Focusing on genes whose expression is upregulated in the heart of heart failure, Prof. Kuwahara had previously discovered the significance of the transcriptional repressor neuron-restrictive silencer factor (NRSF) as a factor that controls the expression of these genes (Kuwahara K, et al. EMBO J 2003). Through analysis of myocardial-specific NRSF knockout mice and myocardial-specific dominant-suppressing mutant NRSF overexpressing mice, both of which present with heart failure, the group found that GNAO1, a gene regulated by NRSF, is upregulated in the ventricle of these mice. It was confirmed that suppression of GNAO1 expression by knockout mice ameliorates the pathological condition in multiple heart failure model mice including the above mice, and conversely, overexpression of GNAO1 in the myocardium is sufficient to cause cardiac dysfunction.

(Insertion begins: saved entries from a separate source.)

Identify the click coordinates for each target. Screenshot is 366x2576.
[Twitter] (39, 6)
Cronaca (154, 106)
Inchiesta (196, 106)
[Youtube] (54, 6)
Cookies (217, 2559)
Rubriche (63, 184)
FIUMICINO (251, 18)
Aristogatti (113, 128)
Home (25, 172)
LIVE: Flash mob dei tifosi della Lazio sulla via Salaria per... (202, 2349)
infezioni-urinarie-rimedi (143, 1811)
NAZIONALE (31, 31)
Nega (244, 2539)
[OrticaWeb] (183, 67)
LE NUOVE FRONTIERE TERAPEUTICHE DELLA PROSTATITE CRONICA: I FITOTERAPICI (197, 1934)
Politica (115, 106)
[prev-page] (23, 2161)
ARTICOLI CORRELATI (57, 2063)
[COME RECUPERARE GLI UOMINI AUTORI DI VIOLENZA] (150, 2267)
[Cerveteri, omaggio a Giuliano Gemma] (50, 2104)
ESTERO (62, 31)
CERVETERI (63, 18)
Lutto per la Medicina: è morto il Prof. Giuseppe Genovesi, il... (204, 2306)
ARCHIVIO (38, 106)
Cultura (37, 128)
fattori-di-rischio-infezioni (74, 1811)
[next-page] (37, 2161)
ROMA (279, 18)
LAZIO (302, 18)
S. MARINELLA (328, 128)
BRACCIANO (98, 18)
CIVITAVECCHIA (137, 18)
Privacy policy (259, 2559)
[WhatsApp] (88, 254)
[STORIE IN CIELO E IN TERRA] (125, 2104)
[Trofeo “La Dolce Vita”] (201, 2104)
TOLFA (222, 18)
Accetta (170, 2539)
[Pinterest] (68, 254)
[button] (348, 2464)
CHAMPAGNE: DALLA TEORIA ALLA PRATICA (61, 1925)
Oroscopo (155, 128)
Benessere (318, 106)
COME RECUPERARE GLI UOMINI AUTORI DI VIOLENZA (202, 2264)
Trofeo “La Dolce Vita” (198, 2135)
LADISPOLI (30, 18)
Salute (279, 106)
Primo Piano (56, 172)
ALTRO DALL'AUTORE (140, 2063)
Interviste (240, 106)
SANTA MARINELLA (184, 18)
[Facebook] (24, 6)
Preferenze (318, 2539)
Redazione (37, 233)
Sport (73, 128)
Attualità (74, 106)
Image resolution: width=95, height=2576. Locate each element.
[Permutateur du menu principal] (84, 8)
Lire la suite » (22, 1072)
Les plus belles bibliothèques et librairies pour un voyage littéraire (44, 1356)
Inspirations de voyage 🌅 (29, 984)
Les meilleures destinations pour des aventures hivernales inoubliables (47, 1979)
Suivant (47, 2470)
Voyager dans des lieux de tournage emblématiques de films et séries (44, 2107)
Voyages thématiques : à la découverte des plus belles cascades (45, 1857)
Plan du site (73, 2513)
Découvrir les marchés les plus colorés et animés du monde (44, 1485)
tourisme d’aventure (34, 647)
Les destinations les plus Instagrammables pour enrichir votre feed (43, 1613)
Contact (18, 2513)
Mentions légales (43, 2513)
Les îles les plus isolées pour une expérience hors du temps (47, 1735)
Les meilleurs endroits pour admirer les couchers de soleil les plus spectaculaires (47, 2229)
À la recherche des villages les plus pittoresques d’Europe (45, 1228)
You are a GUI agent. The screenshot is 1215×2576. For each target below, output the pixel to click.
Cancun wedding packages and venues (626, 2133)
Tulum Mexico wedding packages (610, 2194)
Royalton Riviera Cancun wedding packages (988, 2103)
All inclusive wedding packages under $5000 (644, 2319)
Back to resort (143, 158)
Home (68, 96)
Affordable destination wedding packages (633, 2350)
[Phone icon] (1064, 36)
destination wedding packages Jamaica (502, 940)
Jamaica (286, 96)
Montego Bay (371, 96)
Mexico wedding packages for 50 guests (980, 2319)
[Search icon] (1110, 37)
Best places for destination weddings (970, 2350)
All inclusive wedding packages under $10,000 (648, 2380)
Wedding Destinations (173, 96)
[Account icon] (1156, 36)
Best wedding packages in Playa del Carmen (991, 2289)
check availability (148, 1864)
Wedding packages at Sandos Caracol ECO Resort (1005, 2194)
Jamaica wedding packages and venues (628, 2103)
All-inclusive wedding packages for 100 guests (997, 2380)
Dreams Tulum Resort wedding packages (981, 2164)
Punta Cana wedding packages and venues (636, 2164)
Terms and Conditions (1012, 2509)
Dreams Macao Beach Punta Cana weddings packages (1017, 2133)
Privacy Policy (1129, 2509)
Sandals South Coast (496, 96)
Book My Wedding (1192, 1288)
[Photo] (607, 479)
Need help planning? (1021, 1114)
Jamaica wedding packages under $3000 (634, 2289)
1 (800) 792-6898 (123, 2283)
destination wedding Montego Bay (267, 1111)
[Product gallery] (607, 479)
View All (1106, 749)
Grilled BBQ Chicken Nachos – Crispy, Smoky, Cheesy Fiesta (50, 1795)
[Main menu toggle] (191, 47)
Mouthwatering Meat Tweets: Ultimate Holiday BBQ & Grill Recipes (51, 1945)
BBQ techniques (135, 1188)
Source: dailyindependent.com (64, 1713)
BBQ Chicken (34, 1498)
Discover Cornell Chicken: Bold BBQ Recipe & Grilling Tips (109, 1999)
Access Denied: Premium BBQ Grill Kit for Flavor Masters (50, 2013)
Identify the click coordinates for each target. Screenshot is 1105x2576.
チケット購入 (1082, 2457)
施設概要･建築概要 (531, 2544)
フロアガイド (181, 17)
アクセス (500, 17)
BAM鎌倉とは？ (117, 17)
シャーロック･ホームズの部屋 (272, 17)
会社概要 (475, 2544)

The researchers clarified that the increased expression of Gαo in the myocardium due to pathological stress plays an important role in the progression of cardiac dysfunction and heart failure. The mechanism is that increased expression of Gαo increases the localized activity of L-type calcium channels in the myocardial surface sarcolemma, thereby activating the pathological calcium signaling pathway in myocardial cells and subsequently disrupting the constancy of calcium ion regulation.
This research elucidated a novel mechanism behind the progression of heart failure and furthers understanding of the pathophysiology of heart failure, which is rapidly increasing due to the aging society. This study may also lead to the development of new therapeutic agents for heart failure targeting Gαo, which is still a disease syndrome with a poor prognosis.
DOI: https://doi.org/10.1161/CIRCRESAHA.121.318898
Hideaki Inazumi, Koichiro Kuwahara, Yasuaki Nakagawa, Yoshihiro Kuwabara, Takuro Numaga-Tomita, Toshihide Kashihara, Tsutomu Nakada, Nagomi Kurebayashi, Miku Oya, Miki Nonaka, Masami Sugihara, Hideyuki Kinoshita, Kenji Moriuchi, Hiromu Yanagisawa, Toshio Nishikimi, Hirohiko Motoki, Mitsuhiko Yamada, Sachio Morimoto, Kinya Otsu, Richard M Mortensen, Kazuwa Nakao, Takeshi Kimura (2022). NRSF-GNAO1 Pathway Contributes to the Regulation of Cardiac Ca2+ Homeostasis. Circulation Research, 130(2), 234-248.